So many managers are talking about innovative business and operating models. The ambition is often to find new concepts for the value chain with a more open and collaborative touch. Why not focus on own strength and competencies – and let others do jobs that they know best. Outsource, offshore or even crowdsource activities. The goal is a far more agile and lean setup of the organization – nice idea and really trendy. While working with such groups of managers on these types ofconcepts, I often find it is intellectually not too hard to come to valuable concepts and designs.
But once the idea is there the struggle starts. The implementation still is a question of solid change management – feasible. But how to manage and sustain such open and collaborative operating models and organizations. Is there some theory of expertise around? What’s good practice?
To understand these questions, one has to understand the challenges behind the management of collaborative operating models. What are the key differences between traditional more closed organizations and the new style open models? In my experiences, there are two very critical points:
1. Decision making in traditional organizations is based on hierarchical power. This makes life for managers quite comfortable. In open collaborative organizations, power does not come in the first place from status or hierarchy but the ability to negotiate. Decisions are a product of skilled negotiation between the partners.
2. In collaborative organization models, the interest and expectations of the participating partners are far less aligned than thought in the beginning. This is for sure a challenge as managers are in a constant stakeholder management process trying getting the one direction of the partner crowd.
These differences are very fundamental to our way of managing and thinking about organizations. Most of our management tools and methods like IMS (Integrated management System), EFQM, TQM, Six Sigma etc. are not at all designed to drive collaborative models. They seem to be even contra productive as their basis is the well-integrated solid classic organization with nice structures and process under one roof.
Looking out for experience and methods for these new management challenges in collaborative operations we can take a closer look a very interesting field: The international development cooperation. The German development agency GIZ (Gesellschaft für Internationale Zusammenarbeit) has the task to develop and manage huge and complex development programs all over the world. Such programs – like for example transforming the entire health system in Indonesia – require in most cases a participation of many players with very different backgrounds and interest (like political institutions, donors, NGO’s etc.).
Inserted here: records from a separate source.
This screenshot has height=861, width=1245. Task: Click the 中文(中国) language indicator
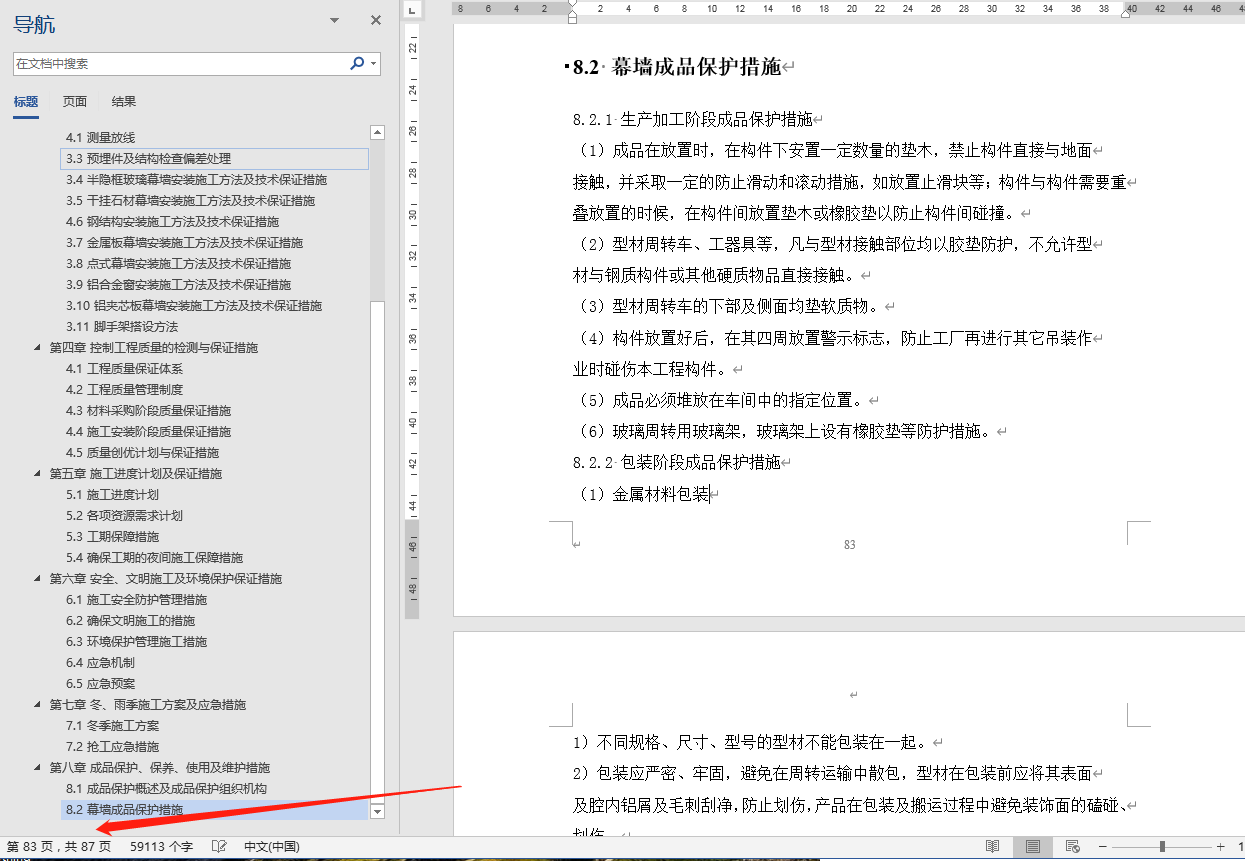[x=271, y=846]
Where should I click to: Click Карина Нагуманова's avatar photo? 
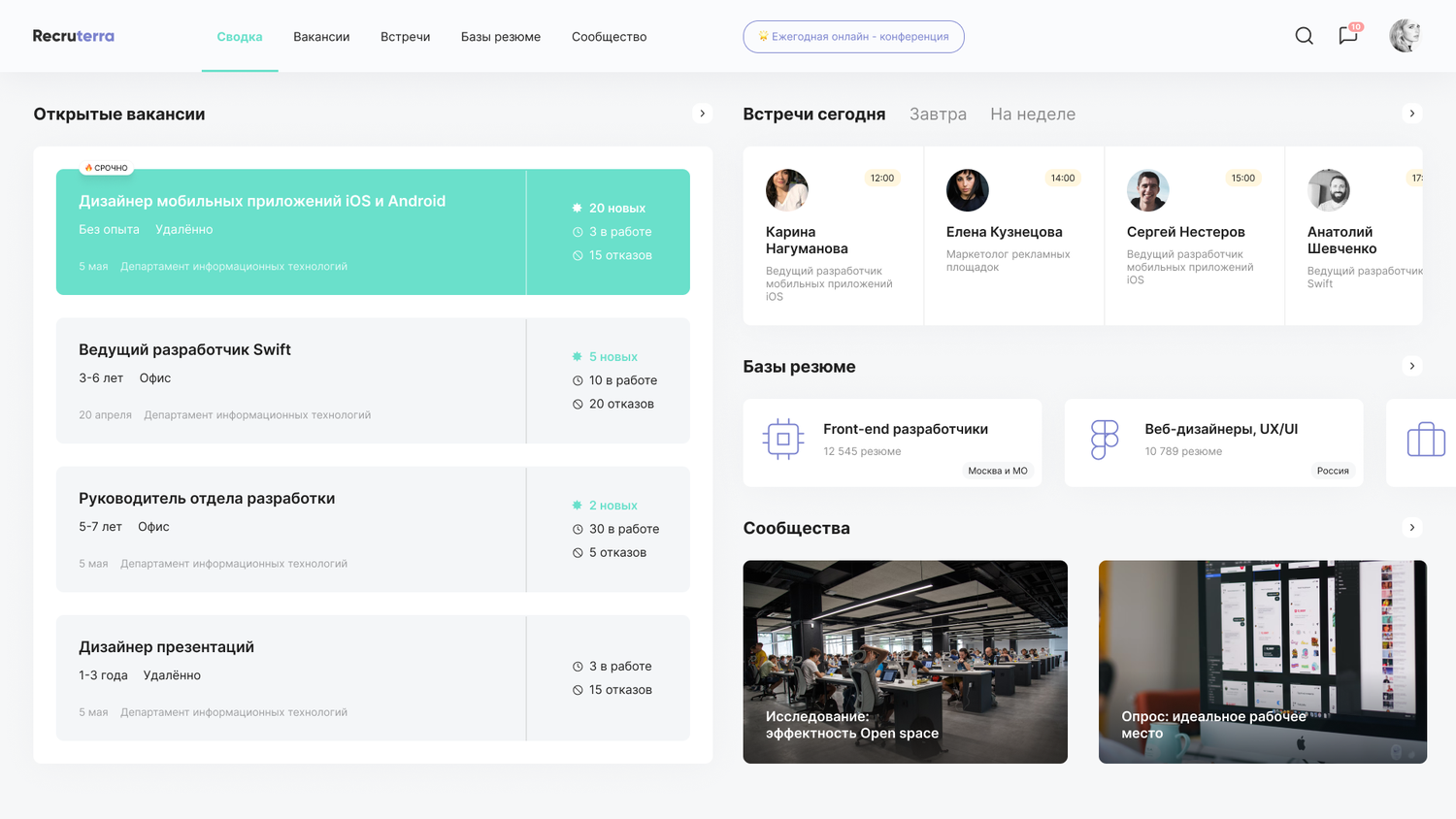786,190
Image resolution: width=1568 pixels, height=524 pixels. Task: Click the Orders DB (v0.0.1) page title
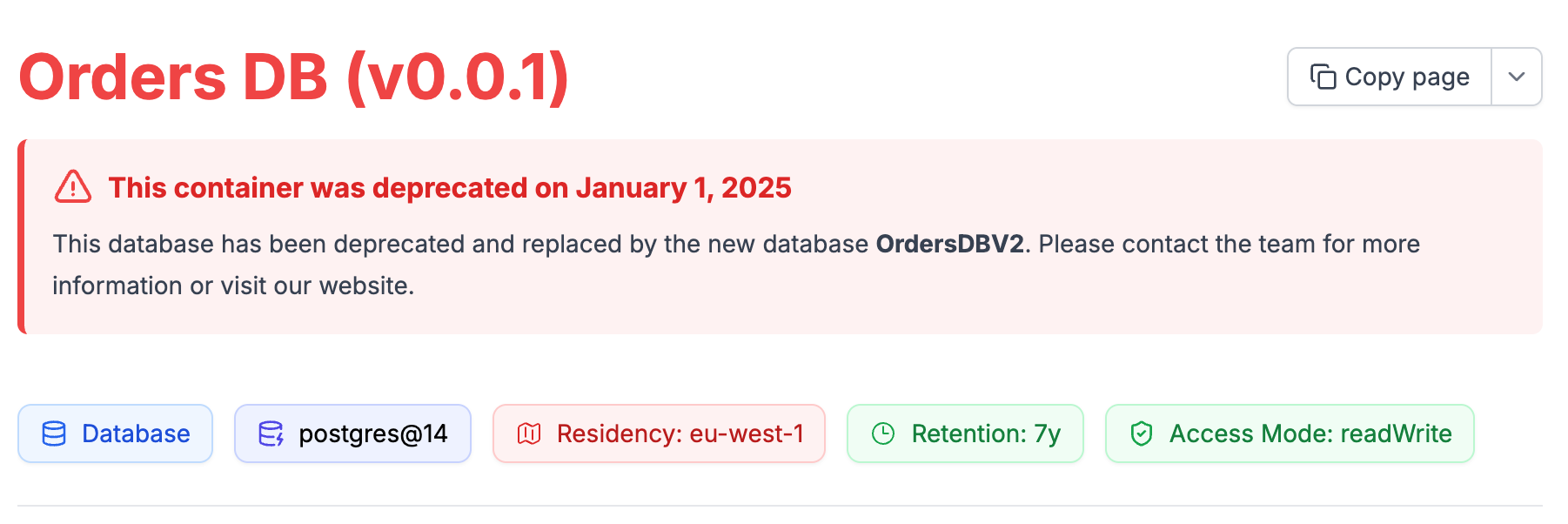(x=294, y=77)
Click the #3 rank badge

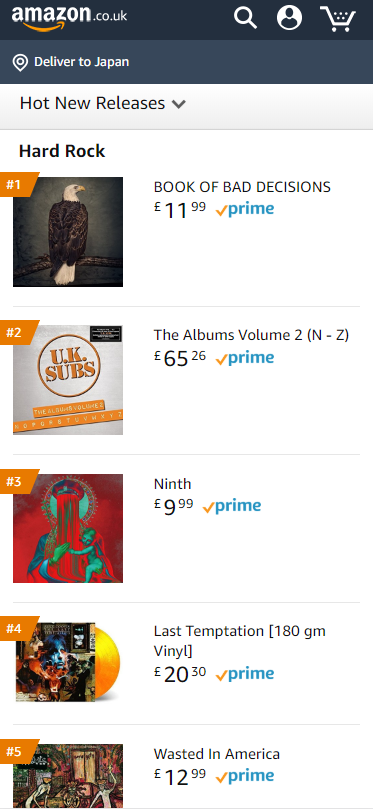click(x=19, y=481)
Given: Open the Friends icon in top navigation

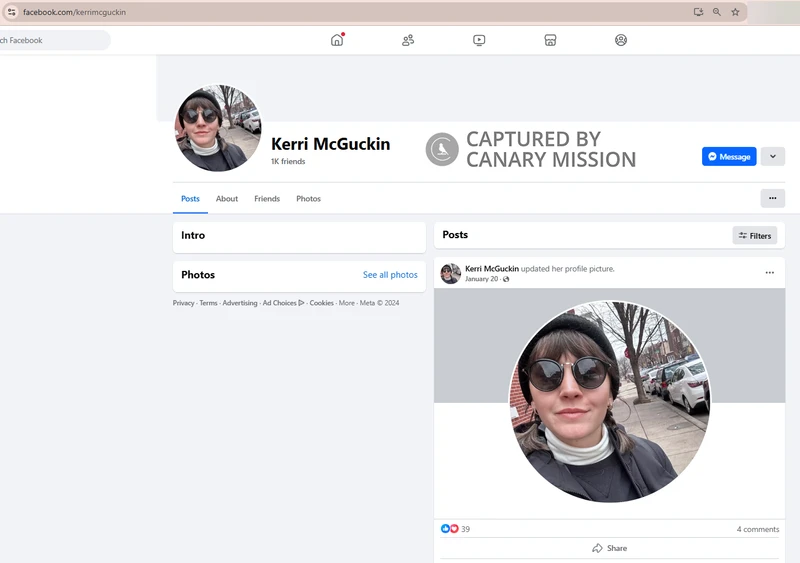Looking at the screenshot, I should coord(408,40).
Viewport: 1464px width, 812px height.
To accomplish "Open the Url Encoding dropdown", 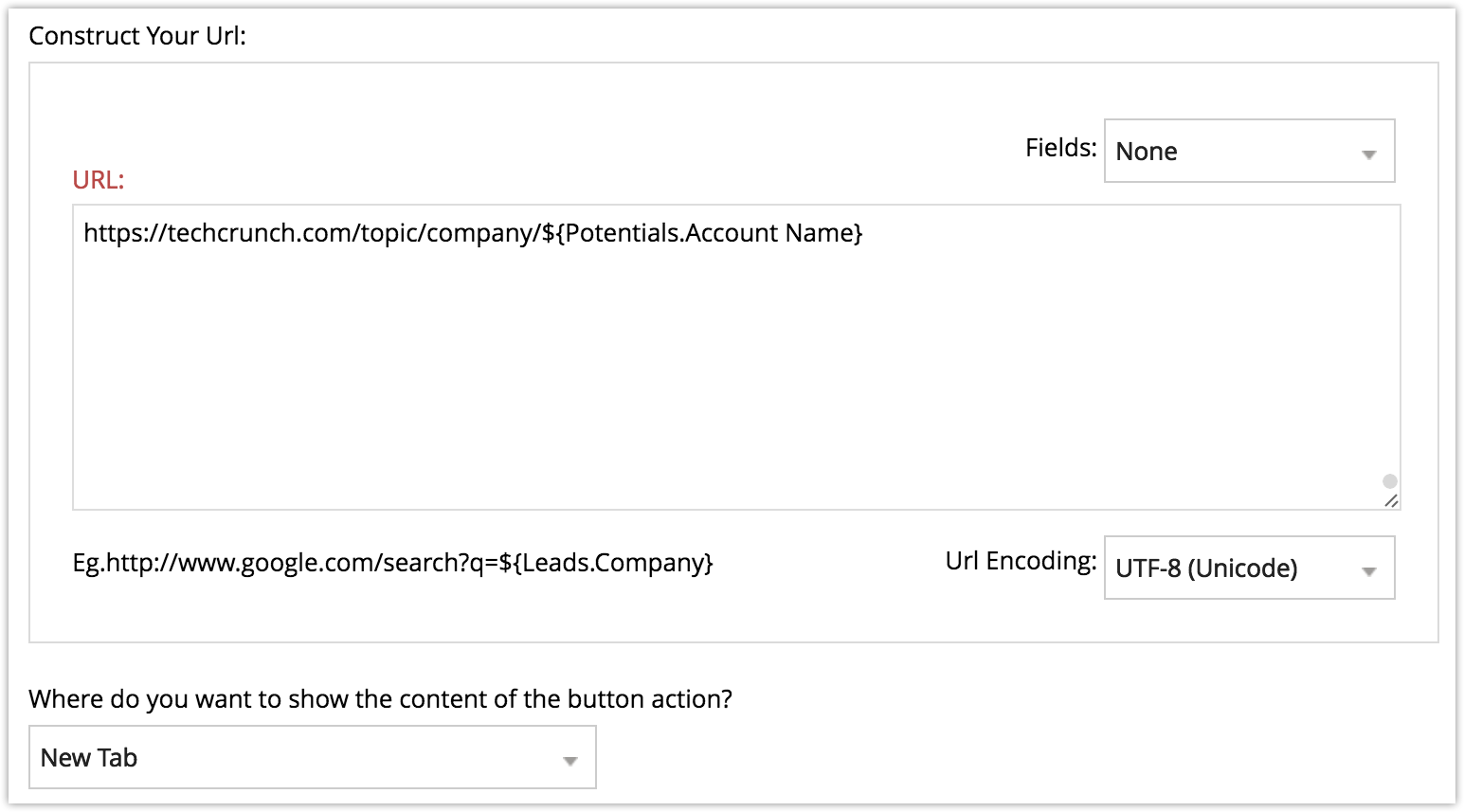I will (1248, 568).
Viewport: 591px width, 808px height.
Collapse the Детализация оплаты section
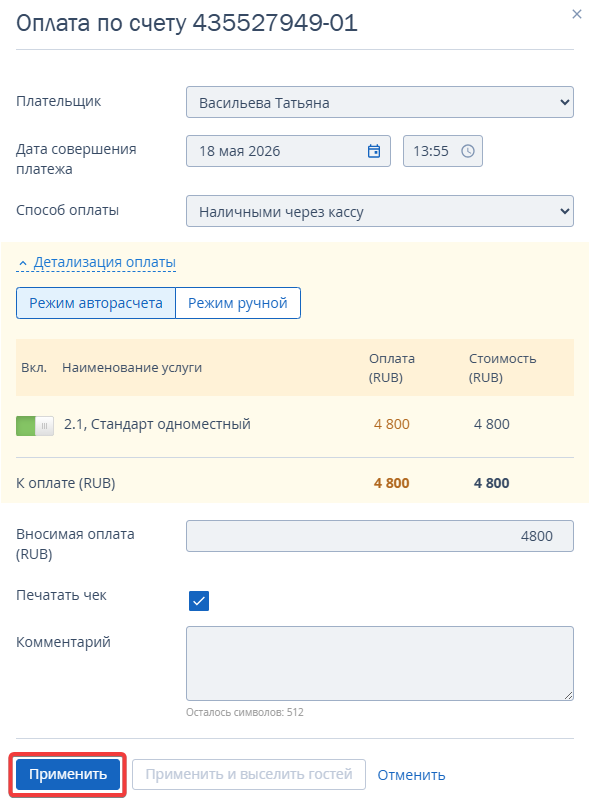pos(104,262)
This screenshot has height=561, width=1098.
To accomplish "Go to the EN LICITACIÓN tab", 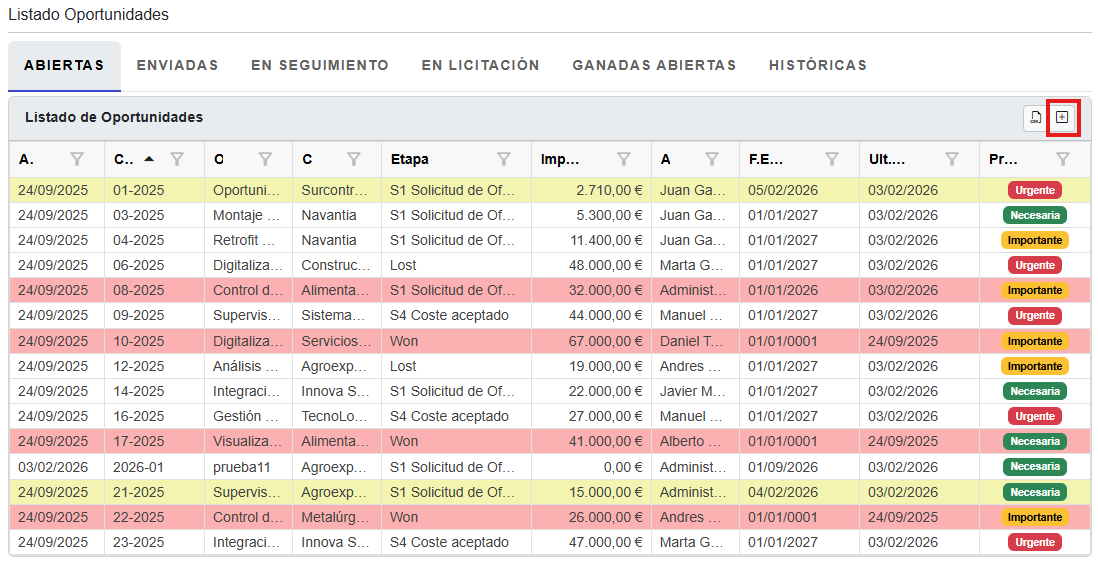I will 480,65.
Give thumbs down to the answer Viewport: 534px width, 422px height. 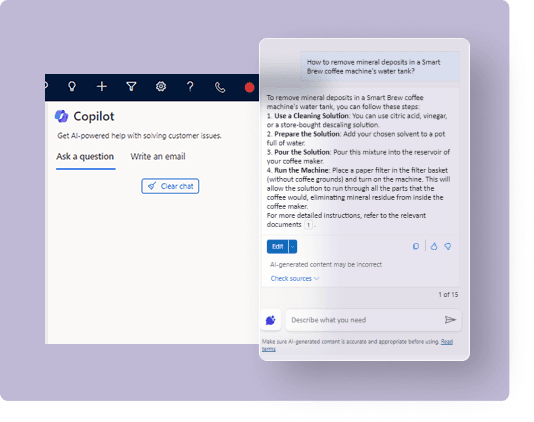click(448, 246)
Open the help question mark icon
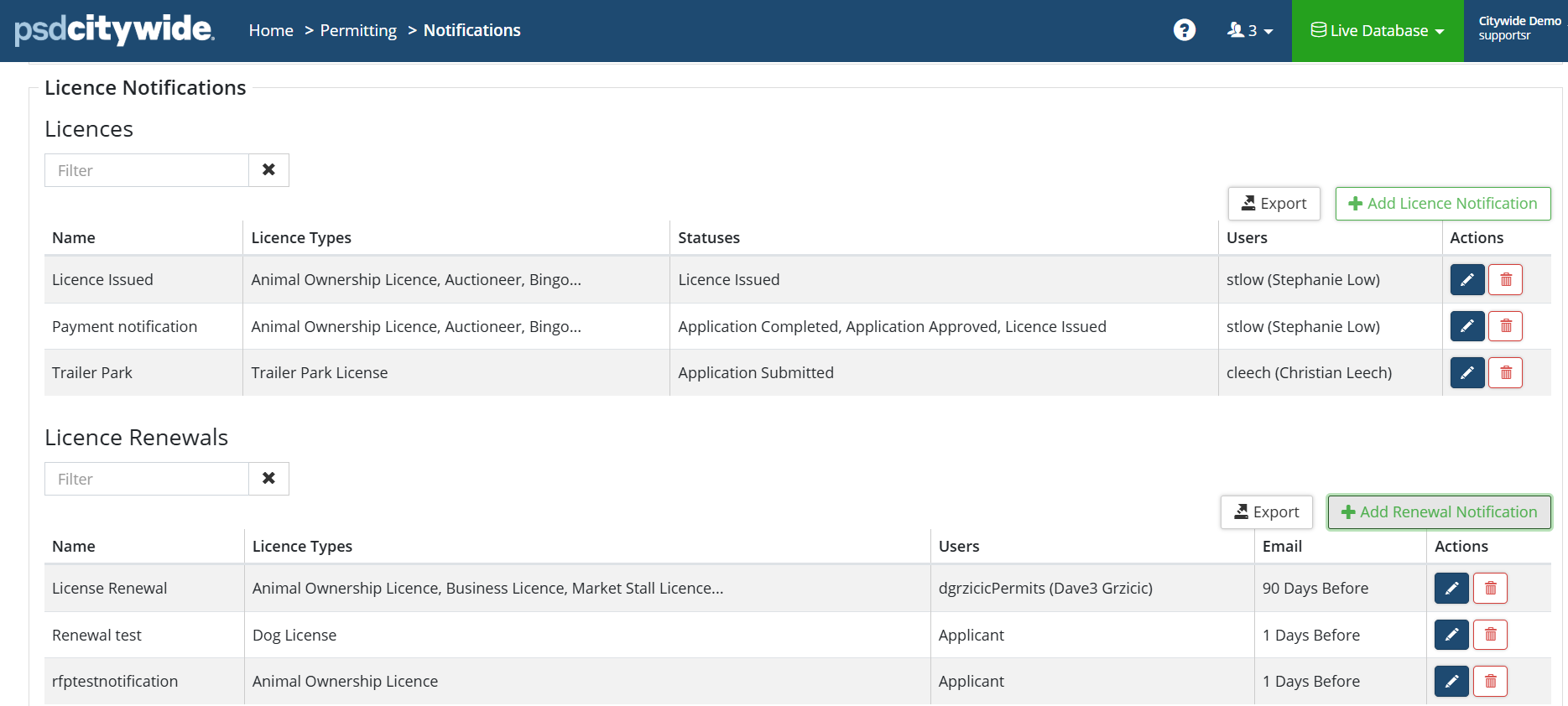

For the managers, this kind of setup is incredibly challenging – and sometimes frustrating. It is pure collaboration.
GIZ saw the problem and analyzed dozens of their programs and spend a huge research on finding out what makes management of collaborative operations work and what doesn’t. They find out five success factors of managing collaborative programs and organizations:
1. Strategy – orientation and strategy is the common ground of partners and the fuel for alignment of interest. Strategy becomes a constant process for collaborators.
2. Cooperative system – defining the space, the “skin” and the stakeholder involvement is a task the GIZ calls setting the cooperative system. It is well known from the system theory that demarcation is critical to manage a system.
3. Steering structure – as hierarchy is not the paradigm of collaborative models, there is need for negotiating a performing steering structure. It is all about taking decisions and keeping the system agile.
4. Processes – alike strategy the players have to design and set processes for collaboration as a common ground. To agree on such standards and to enforce them may be a demanding task for the involved managers.
5. Learning & Innovation – the strength of collaborative systems can only be unfolded if there is the ability of learning and innovating on the way.
GIZ designed a very useful management concept around these five success factors called “CapacityWorks”. To my knowledge it is the first and so far only method and toolset to really address the management of collaborative operating models. In the GIZ every manager has to be an expert in CapacityWorks. A whole new management discipline that could be of great value for the new breed of managers in innovative collaborative operating models.